Tom opened his mouth, to say he was sorry. Sorry he’d got her involved in all of this in the first place. Sorry he’d been unappreciative of her help. Sorry he’d kept his feelings for her under wraps instead of shouting them from the rooftops. And he wanted to thank her. Thank her for her loyalty, her doggedness, her brilliance. Her kindness, and her compassion, and her grit.

And as he opened his mouth he saw her lips part, because there were things he knew she wanted to say too. That she shouldn’t have interfered, should have respected his wishes to handle his problems on his own… a catalogue of other things. None of which, really, mattered at all now.

They spoke at the same time, but there were no sorrys, or thanks, or anything of that sort.

What they each said, at the same time, was: ‘I love you.’

***

Chloe traced a fingertip down Tom’s profile, across the smooth, almost unlined plain of his forehead, down the slight curve of the bridge of his nose, across his closed lips, over the bump of a chin with its hint of stubble.

She returned her fingertips to his lips, and they parted a fraction, then swelled in a gentle kiss.

She was snuggled against him on the couch in his living room. It was a Saturday evening, and the detritus of a home-cooked meal lingered on the table. It needed clearing away, but not now.

It was a first for them. Their first proper date, for one. And the first occasion on which they had time to spend with one another, just the two of them, without fear of disturbance. Jake and Kelly were back at the cottage, under the care of Mrs McFarland. The older woman had been all too eager to babysit the pair. It was something she’d been offering to do for weeks now, ever since she’d… well, ever since Tom and Chloe had stopped pretending to anyone.

‘Ask Dr Carlyle what young Kelly will have for breakfast,’ Mrs McFarland said that afternoon.

Chloe replied hastily, ‘Oh, no, no, don’t worry. He’ll pick her up later. I’ll be back too. I’m not staying all night.’

‘But why ever not, dear?’ said her friend, innocently enough but with a wicked glint in her eye. Chloe laughed, exasperated.

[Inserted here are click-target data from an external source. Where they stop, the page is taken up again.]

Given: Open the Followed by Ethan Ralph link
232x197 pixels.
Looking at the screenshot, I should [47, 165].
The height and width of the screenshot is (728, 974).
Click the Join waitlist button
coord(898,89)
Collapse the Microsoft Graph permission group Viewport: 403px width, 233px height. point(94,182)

Now, she nuzzled closer to Tom, relishing the warm aroma of his neck above the collar of his casual shirt, the heavy feel of his arm around her shoulders. He drew her against him and she felt his fingertips beneath her chin. She let him tilt her head back so that her face was lifted to his.

Their lips met, exploring delicately at first, then probing with increasing urgency. Chloe’s teeth pressed against his and she slipped the tip of her tongue between them. His own tongue responded to hers, wrestling it playfully. A slow, fierce heat began to spread from deep in Chloe’s belly in all directions, upwards to her breast and down into her loins, triggering a tingling in the most intimate parts of her.

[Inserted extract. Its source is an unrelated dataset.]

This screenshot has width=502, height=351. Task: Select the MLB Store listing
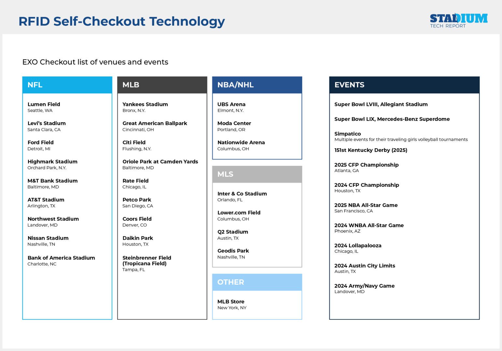[230, 302]
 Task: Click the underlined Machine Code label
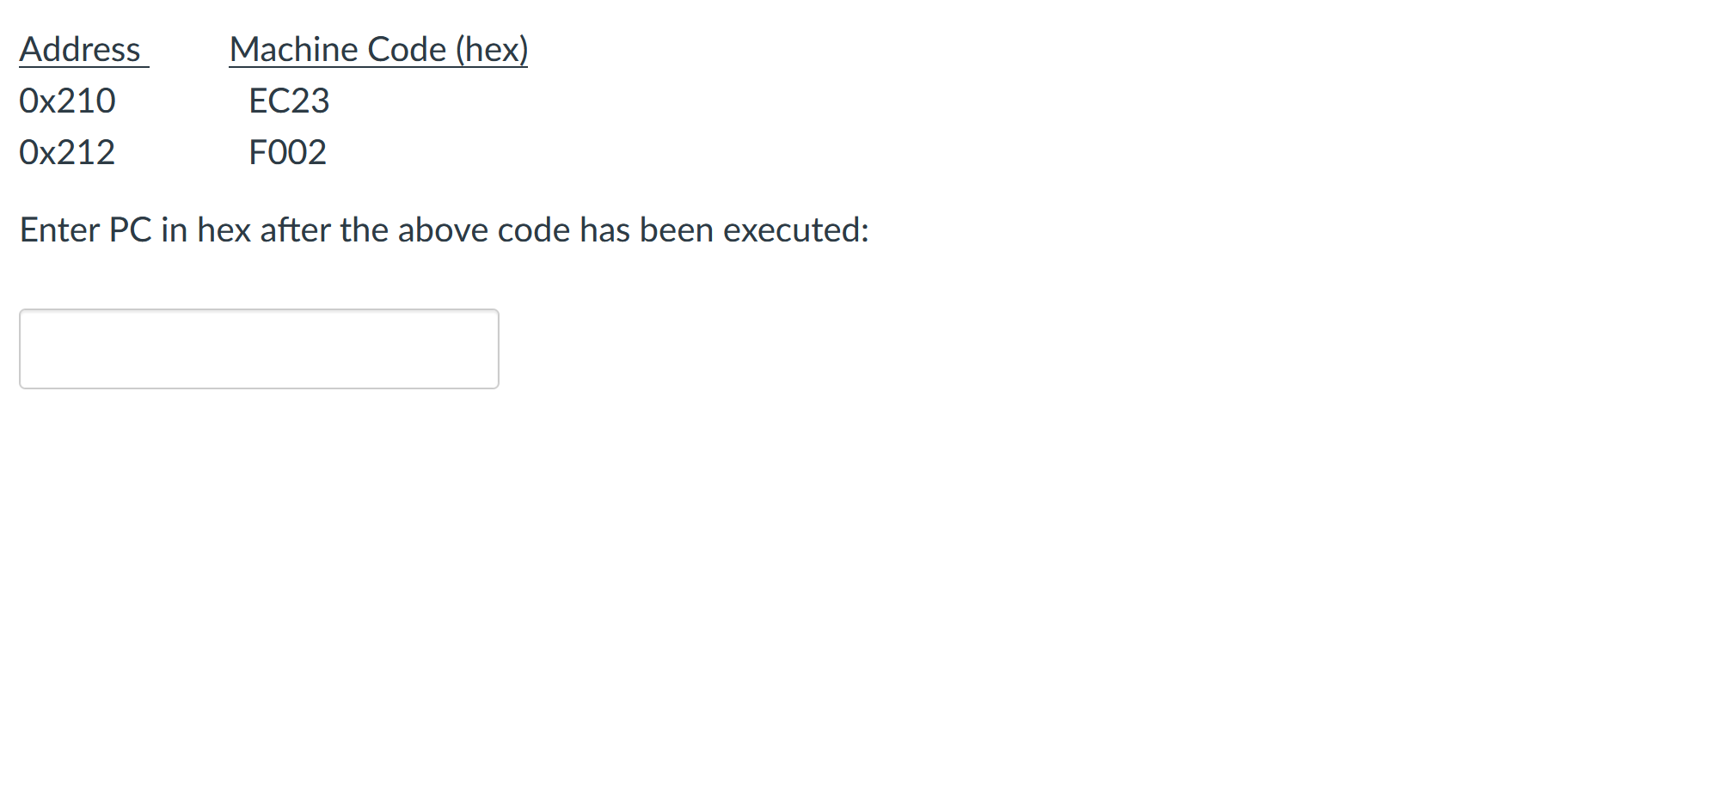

She drew back, wanting to devour him and yet wanting to gaze at him at the same time. His face, so handsome and affable, had a relaxed purity about it that she’d noticed when she’d first met him, though she’d denied herself awareness of it then. It had disappeared, that look, in the terrible weeks of the early summer; but now, a month after the culmination of the saga, with Rebecca gone to France with her man and Tom back in public esteem, the Pember Valley News having had to publish a humiliating apology once the woman calling herself Sabrina Jones had admitted she’d told a pack of lies about Dr Carlyle… now, that serenity was back in Tom’s features.

If Tom had changed, Chloe thought, she’d been transformed. Not physically, but in so many other ways. In the last three or four months, she’d learned about country ways. She’d learned that nosiness wasn’t confined to fussy ladies of a certain age. She’d learned about the extremes to which obsession and a sense of grievance could drive a human being.

She’d learned that not all doctors were incompetent, or arrogant, or malicious. Probably not the vast majority of them.

She’d learned that trust was something that cut both ways.